> **Challenge 1**
Convert the entries between the line containing "Given: Click the 11:00 time axis label" and the line containing "(x=707, y=80)", inclusive, into a JSON list of strings with one string per line, leaving out blank lines.

Question

If $$\cos \alpha + 4 \cos \beta + 9 \cos \gamma = 0 \quad \text{and} \quad \sin \alpha + 4 \sin \beta + 9 \sin \gamma = 0,$$ then $$81 \cos (2\gamma - 2\alpha) - 16 \cos (2\beta - 2\alpha) = ?$$

• A. $1 + 8 \cos (\beta - \alpha)$
• B. $\cos (\beta - \alpha)$
• C. $1 - 36 \cos (\beta - \alpha)$
• D. $1 + 6 \cos (\beta - \alpha)$

Hint:

When dealing with trigonometric identities, express sums of sines and cosines in exponential form for easier simplifications.

Answer 1

The Correct Option is A

Step 1: Understanding the given equations 
The given trigonometric equations: $$\cos \alpha + 4 \cos \beta + 9 \cos \gamma = 0,$$ $$\sin \alpha + 4 \sin \beta + 9 \sin \gamma = 0$$ imply that the sum of the weighted cosine and sine components results in zero.

(Records from a collection)

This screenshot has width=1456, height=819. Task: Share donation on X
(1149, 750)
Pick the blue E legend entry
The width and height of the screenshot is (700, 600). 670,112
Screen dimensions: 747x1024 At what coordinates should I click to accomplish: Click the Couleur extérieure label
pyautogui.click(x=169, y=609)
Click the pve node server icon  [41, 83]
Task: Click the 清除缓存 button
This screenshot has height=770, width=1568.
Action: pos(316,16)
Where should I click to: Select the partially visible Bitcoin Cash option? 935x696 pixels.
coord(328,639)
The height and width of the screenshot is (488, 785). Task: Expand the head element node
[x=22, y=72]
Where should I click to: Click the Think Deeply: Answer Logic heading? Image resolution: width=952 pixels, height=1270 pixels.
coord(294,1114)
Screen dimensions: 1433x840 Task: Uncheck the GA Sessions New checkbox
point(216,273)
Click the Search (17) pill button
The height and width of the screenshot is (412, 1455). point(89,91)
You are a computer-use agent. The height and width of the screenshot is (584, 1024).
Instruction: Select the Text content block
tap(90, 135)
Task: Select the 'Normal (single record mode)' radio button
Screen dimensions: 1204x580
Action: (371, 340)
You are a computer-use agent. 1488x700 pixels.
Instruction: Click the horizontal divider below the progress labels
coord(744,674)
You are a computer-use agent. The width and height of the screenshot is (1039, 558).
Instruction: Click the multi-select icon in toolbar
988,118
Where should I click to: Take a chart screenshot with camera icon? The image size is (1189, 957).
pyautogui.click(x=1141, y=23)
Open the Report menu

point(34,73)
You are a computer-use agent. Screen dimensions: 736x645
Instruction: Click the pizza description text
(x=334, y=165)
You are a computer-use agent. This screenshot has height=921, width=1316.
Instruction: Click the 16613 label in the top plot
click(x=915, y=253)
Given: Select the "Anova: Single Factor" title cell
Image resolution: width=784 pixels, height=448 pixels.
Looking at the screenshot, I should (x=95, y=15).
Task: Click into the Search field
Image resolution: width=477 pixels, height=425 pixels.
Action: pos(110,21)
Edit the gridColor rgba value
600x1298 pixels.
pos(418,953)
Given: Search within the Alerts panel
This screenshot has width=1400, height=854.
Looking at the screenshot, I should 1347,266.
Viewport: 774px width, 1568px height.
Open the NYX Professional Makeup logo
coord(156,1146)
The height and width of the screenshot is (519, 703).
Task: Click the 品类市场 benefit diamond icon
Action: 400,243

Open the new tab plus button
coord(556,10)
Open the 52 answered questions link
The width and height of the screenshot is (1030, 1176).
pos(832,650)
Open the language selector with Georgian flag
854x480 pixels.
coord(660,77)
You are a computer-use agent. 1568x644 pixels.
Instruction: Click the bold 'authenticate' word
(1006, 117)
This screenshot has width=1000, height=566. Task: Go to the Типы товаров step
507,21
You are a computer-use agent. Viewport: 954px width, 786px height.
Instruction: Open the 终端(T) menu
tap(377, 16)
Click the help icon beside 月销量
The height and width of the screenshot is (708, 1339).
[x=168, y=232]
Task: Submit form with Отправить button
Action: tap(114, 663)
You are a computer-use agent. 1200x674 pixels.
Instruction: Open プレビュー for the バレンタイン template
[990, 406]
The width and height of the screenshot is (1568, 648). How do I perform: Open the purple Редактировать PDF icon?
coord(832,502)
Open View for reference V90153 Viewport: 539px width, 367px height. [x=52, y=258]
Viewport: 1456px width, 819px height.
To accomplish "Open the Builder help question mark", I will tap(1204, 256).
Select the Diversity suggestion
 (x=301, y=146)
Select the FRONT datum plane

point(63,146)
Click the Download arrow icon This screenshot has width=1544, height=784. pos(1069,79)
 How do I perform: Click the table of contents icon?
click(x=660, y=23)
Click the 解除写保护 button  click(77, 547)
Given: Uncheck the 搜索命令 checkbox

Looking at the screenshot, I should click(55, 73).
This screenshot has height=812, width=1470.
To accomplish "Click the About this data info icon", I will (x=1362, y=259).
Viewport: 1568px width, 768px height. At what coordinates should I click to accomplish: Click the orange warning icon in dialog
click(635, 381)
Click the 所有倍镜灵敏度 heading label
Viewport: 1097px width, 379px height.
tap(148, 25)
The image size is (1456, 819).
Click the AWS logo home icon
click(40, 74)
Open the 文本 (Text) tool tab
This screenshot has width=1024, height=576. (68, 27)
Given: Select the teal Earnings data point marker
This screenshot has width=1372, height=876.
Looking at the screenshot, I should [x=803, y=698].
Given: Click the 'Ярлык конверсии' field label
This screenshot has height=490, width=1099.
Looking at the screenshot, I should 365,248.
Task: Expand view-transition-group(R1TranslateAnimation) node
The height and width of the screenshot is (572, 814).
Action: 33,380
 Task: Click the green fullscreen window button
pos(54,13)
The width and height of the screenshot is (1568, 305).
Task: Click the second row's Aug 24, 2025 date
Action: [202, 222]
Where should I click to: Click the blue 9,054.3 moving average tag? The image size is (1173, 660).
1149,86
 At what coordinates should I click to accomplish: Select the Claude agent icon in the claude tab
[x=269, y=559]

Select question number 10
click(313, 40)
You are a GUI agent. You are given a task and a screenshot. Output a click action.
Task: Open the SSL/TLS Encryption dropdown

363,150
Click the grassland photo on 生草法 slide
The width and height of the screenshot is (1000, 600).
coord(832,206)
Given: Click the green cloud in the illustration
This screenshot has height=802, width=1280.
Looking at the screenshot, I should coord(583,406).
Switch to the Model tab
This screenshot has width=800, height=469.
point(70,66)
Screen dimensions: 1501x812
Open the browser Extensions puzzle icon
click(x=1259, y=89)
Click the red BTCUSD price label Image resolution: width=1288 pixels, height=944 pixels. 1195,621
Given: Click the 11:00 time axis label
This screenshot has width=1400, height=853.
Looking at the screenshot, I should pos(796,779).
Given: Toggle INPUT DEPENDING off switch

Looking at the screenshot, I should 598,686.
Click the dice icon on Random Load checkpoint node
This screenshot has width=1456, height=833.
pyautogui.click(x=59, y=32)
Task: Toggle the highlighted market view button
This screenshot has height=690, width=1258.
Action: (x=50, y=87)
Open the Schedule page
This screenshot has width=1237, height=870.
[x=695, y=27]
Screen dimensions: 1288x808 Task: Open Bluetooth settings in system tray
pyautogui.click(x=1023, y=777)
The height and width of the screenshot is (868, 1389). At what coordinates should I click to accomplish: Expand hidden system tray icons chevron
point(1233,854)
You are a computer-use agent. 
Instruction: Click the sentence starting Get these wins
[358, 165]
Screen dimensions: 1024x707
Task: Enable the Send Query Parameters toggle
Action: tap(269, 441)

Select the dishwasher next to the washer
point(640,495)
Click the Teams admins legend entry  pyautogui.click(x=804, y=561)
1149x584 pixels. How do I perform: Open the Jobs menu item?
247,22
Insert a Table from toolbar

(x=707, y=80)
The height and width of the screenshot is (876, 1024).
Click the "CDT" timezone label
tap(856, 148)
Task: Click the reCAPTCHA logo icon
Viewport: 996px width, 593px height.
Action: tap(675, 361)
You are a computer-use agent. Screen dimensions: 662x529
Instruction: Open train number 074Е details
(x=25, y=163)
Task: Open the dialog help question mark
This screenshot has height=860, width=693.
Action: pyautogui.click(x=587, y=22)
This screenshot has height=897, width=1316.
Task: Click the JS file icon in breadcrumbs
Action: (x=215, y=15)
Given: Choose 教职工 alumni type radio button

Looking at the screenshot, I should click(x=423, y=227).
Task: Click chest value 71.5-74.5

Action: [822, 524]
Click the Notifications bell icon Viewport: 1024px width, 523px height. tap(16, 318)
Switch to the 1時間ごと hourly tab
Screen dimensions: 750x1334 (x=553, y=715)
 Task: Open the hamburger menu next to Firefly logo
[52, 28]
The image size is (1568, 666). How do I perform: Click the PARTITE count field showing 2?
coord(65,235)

> **Challenge 2**
In the trigonometry problem, rewrite the part between "Step 1: Understanding" and "results in zero.", inclusive, replacing "equations" with "relations".

> **Task answer 1**
[
  "Given: Click the 11:00 time axis label",
  "This screenshot has width=1400, height=853.",
  "Looking at the screenshot, I should pos(796,779).",
  "Given: Toggle INPUT DEPENDING off switch",
  "Looking at the screenshot, I should 598,686.",
  "Click the dice icon on Random Load checkpoint node",
  "This screenshot has width=1456, height=833.",
  "pyautogui.click(x=59, y=32)",
  "Task: Toggle the highlighted market view button",
  "This screenshot has height=690, width=1258.",
  "Action: (x=50, y=87)",
  "Open the Schedule page",
  "This screenshot has width=1237, height=870.",
  "[x=695, y=27]",
  "Screen dimensions: 1288x808 Task: Open Bluetooth settings in system tray",
  "pyautogui.click(x=1023, y=777)",
  "The height and width of the screenshot is (868, 1389). At what coordinates should I click to accomplish: Expand hidden system tray icons chevron",
  "point(1233,854)",
  "You are a computer-use agent. ",
  "Instruction: Click the sentence starting Get these wins",
  "[358, 165]",
  "Screen dimensions: 1024x707",
  "Task: Enable the Send Query Parameters toggle",
  "Action: tap(269, 441)",
  "Select the dishwasher next to the washer",
  "point(640,495)",
  "Click the Teams admins legend entry  pyautogui.click(x=804, y=561)",
  "1149x584 pixels. How do I perform: Open the Jobs menu item?",
  "247,22",
  "Insert a Table from toolbar",
  "(x=707, y=80)"
]

> **Task answer 2**
Step 1: Understanding the given relations 
The given trigonometric relations: $$\cos \alpha + 4 \cos \beta + 9 \cos \gamma = 0,$$ $$\sin \alpha + 4 \sin \beta + 9 \sin \gamma = 0$$ imply that the sum of the weighted cosine and sine components results in zero.